**CHECK YOUR UNDERSTANDING:**
1 – In the Docker test pool text, which file should the VMware Fusion port-mapping lines be added to?
2 – Decide whether each statement agrees with the Docker test pool text, and answer yes or no with the deciding words quoted from it.
(a) The custom network is created with the subnet 10.0.0.0/8.
(b) On Windows and MacOS, the host can reach the container network directly.
(c) With a Virtual Box-based Docker distribution, container ports 9701-9709 can be mapped to the same local ports.
3 – Please carry on the Docker test pool text from its last sentence.

3) Starting the test pool on a docker network

The following commands allow to start local nodes pool in custom docker network and access this pool by custom ip in docker network:

docker network create --subnet 10.0.0.0/8 indy_pool_network
docker build --build-arg pool_ip=10.0.0.2 -f ci/indy-pool.dockerfile -t indy_pool .
docker run -d --ip="10.0.0.2" --net=indy_pool_network indy_pool

Note that for Windows and MacOS this approach has some issues. Docker for these OS run in their virtual environment. First command creates network for container and host can't get access to that network because container placed on virtual machine. You must appropriate set up networking on your virtual environment. See the instructions for MacOS below.

Docker port mapping on MacOS

If you use some Docker distribution based on Virtual Box you can use Virtual Box's port forwarding future to map 9701-9709 container ports to local 9701-9709 ports.

If you use VMWare Fusion to run Docker locally, follow the instructions from this article and add the following lines to /Library/Preferences/VMware Fusion/vmnet8/nat.conf:

# Use these with care - anyone can enter into your VM through these...
# The format and example are as follows:
#<external port number> = <VM's IP address>:<VM's port number>
#8080 = 172.16.3.128:80
9701 = <your_docker_ip>:9701
9702 = <your_docker_ip>:9702
9703 = <your_docker_ip>:9703
9704 = <your_docker_ip>:9704
9705 = <your_docker_ip>:9705
9706 = <your_docker_ip>:9706
9707 = <your_docker_ip>:9707
9708 = <your_docker_ip>:9708
9709 = <your_docker_ip>:9709

where <your_docker_ip> is your Docker host IP.

**RECORDED INFORMATION:**

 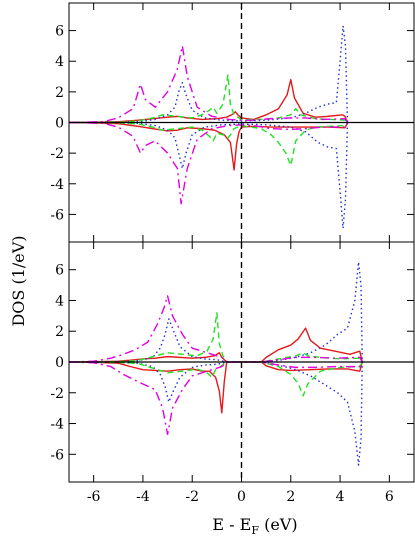 I want to click on series-blue-up-line, so click(x=209, y=74).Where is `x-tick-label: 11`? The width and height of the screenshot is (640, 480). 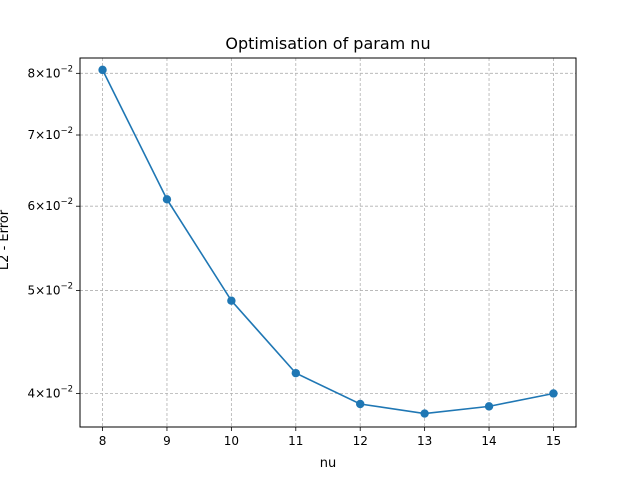
x-tick-label: 11 is located at coordinates (296, 441).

**RESPONSES BY ITEM NUMBER:**
1 – /Library/Preferences/VMware Fusion/vmnet8/nat.conf

2 –
(a) Yes: "docker network create --subnet 10.0.0.0/8 indy_pool_network"
(b) No: "host can't get access to that network because container placed on virtual machine"
(c) Yes: "map 9701-9709 container ports to local 9701-9709 ports"

3 –
Docker machine needs to be rebooted after these changes.

Wrappers documentation

The following wrappers are tested and complete.

How to migrate

The documents that provide necessary information for Libindy migrations.

• v1.14.0 → v1.15.x

How to Contribute

We love Merge Requests. During the MR review process, you will be asked to agree to the Evernym CLA.

Notes

• Libindy implements multithreading approach based on mpsc channels. If your application needs to use Libindy from multiple processes you should keep in mind the following restrictions:
  • Fork - duplicates only the main thread. So, child threads will not be duplicated. If any out-of-process requirements are possible, the caller must fork first before any calls to Libindy (otherwise the command from a child thread will hang). Fork is only available on Unix.
  • Popen - spawns a new OS level process which will create its own child threads. Popen is cross-platform.